# INSTRUCTIONS FOR THE TASK
Could you rewrite the entries starting at the line containing "Click the Hong Kong column header" and ending at the end of the entries, replacing "screenshot" with "screen capture" and keeping everything else unchanged? Leave the pictures out of your answer.

☆ ☆ ☆ ☆ ☆ ☆ ☆

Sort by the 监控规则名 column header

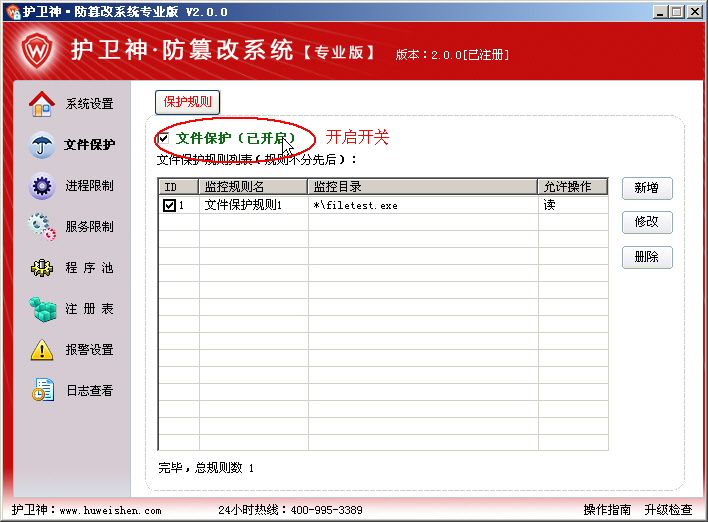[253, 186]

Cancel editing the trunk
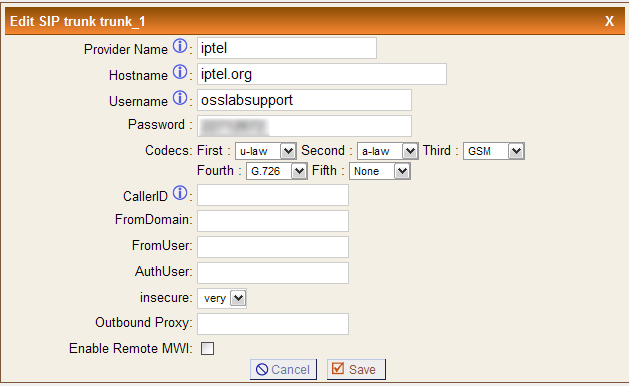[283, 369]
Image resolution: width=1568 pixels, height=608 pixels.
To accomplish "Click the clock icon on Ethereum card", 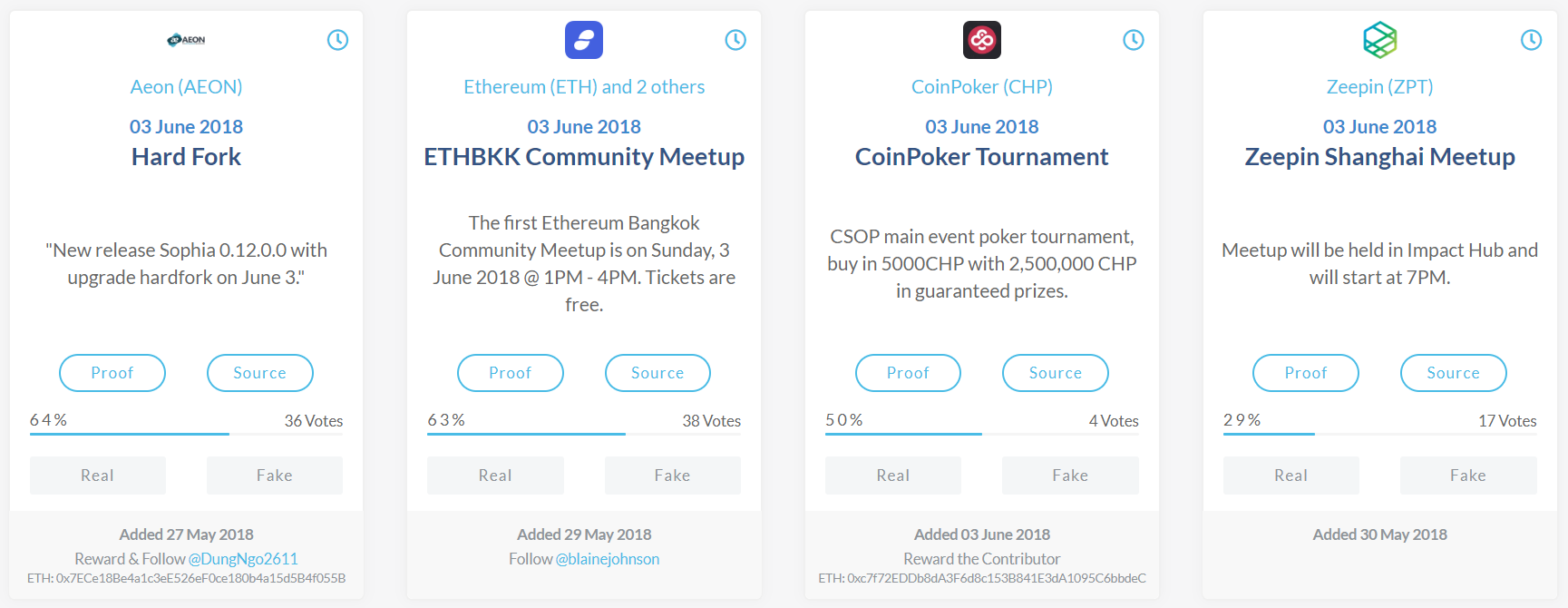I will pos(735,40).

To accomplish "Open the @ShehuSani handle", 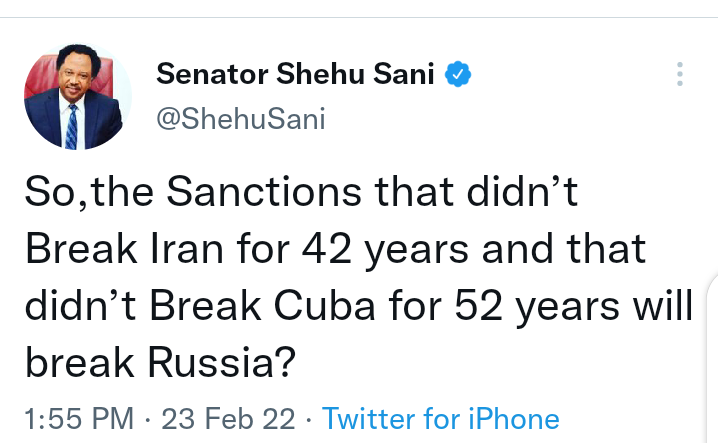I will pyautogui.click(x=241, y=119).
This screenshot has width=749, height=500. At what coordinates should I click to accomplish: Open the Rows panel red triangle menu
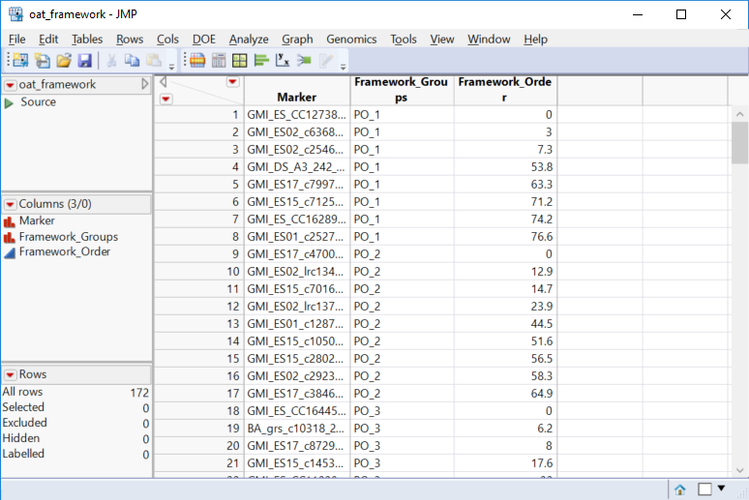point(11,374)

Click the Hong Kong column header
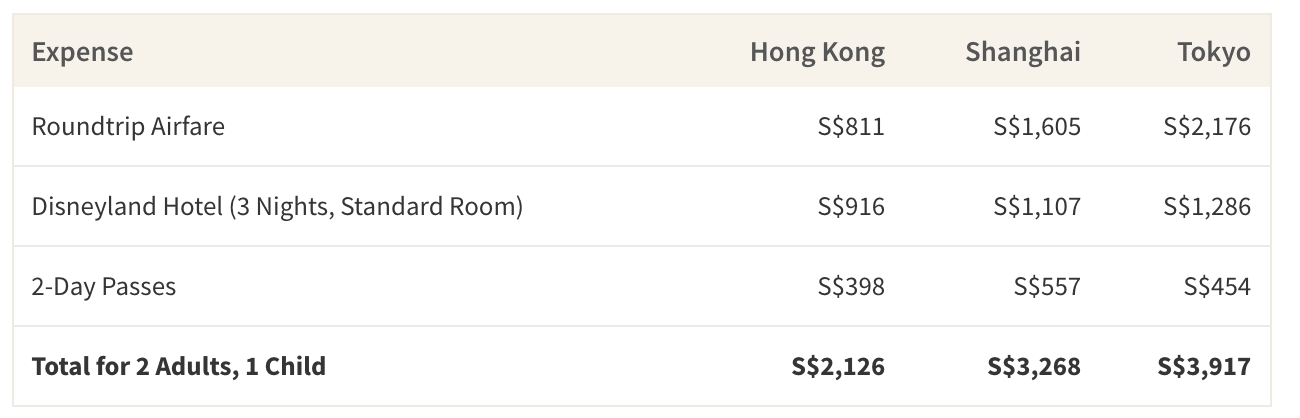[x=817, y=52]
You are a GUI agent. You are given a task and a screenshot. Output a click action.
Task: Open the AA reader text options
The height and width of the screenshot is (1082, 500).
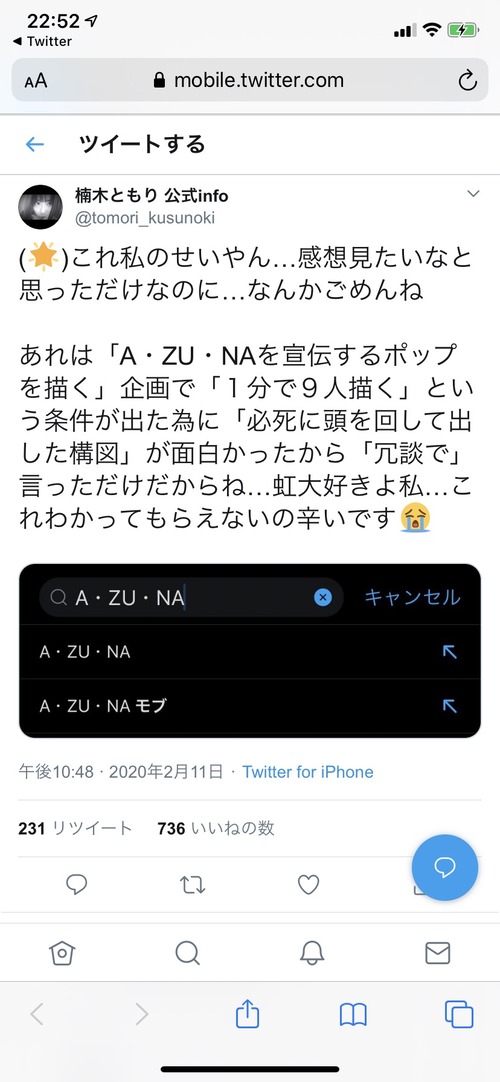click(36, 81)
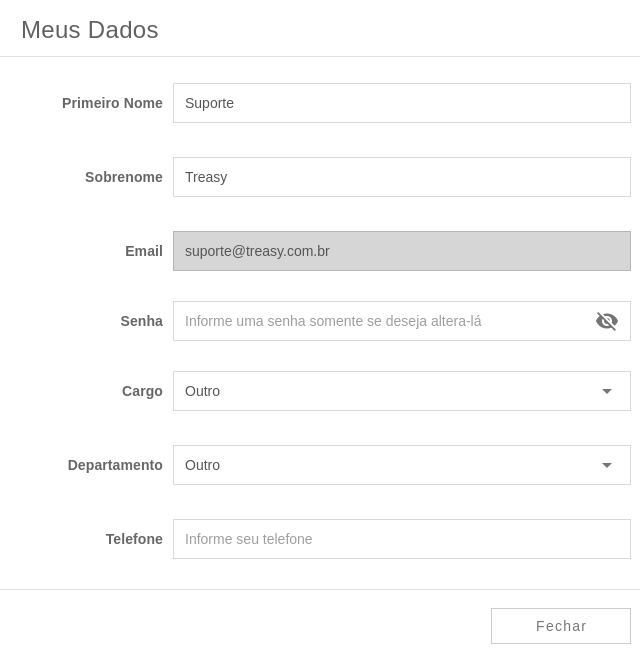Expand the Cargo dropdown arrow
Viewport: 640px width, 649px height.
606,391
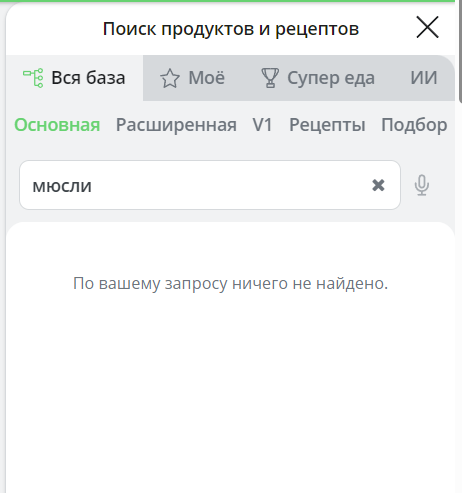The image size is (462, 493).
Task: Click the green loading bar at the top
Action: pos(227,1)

☆ ☆ ☆ ☆ ☆ ☆ ☆

# TASK OUTPUT
Click the Hong Kong column header
[x=817, y=52]
You are a GUI agent. You are given a task and a screen capture. Output a click action.
Task: Open the AA reader text options
The height and width of the screen capture is (1082, 500).
click(36, 81)
Expand the Cargo dropdown arrow
Viewport: 640px width, 649px height.
606,391
The image size is (462, 493).
Task: Click the green loading bar at the top
Action: pos(227,1)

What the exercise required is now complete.